Can somebody explain here how destructor is called for object created in heap via new operator when the corresponding delete is not called. In addition since in below code we are catching object via const reference and in destructor we are changing object value (i.e. setting n=0), so how is that possible.

class A
{
    private:
        int n;
    public:
        A()
        {
            n=100;
            std::cout<<"In constructor..."<<std::endl;
        }
        ~A()
        {
            n=0;
            std::cout<<"In destructor..."<<std::endl;
        }
};
int main()
{
  try
  {
      throw *(new A());
  }
  catch(const A& obj)
  {
      std::cout<<"Caught...."<<std::endl;
  }

 return 0;
}

Output from program (running on http://cpp.sh/3jm4x):

In constructor...
Caught....
In destructor...

Answer 1

You actually have a memory leak, because the destructor that is called is not for the object allocated by new.
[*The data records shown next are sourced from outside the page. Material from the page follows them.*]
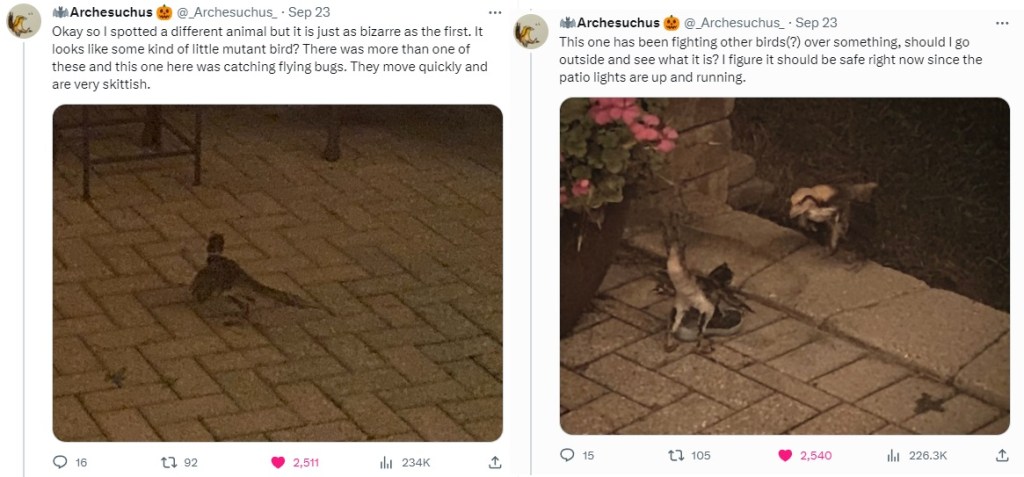This screenshot has width=1024, height=477.
Task: Like the right tweet with 2,540 likes
Action: 784,455
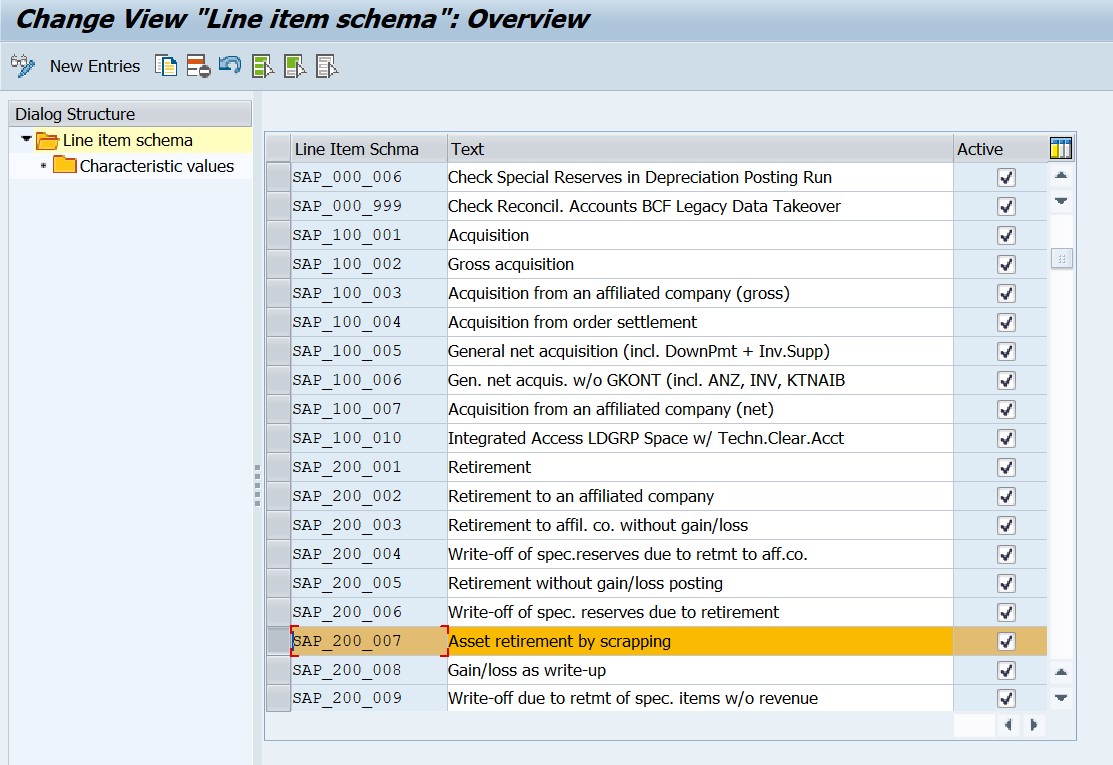This screenshot has width=1113, height=765.
Task: Toggle Active checkbox for SAP_200_001 Retirement
Action: point(1006,468)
throw *(new A()); results in a copy of the object and you can see that the copy constructor is called. And this is the object that the destructor is called for at the end of the scope for catch.

You can check the live demo here.

Answer 2

throw makes a copy of the object, which is then destroyed automatically after catch. It is this destruction that you observe. The original heap-allocated object is indeed never destroyed.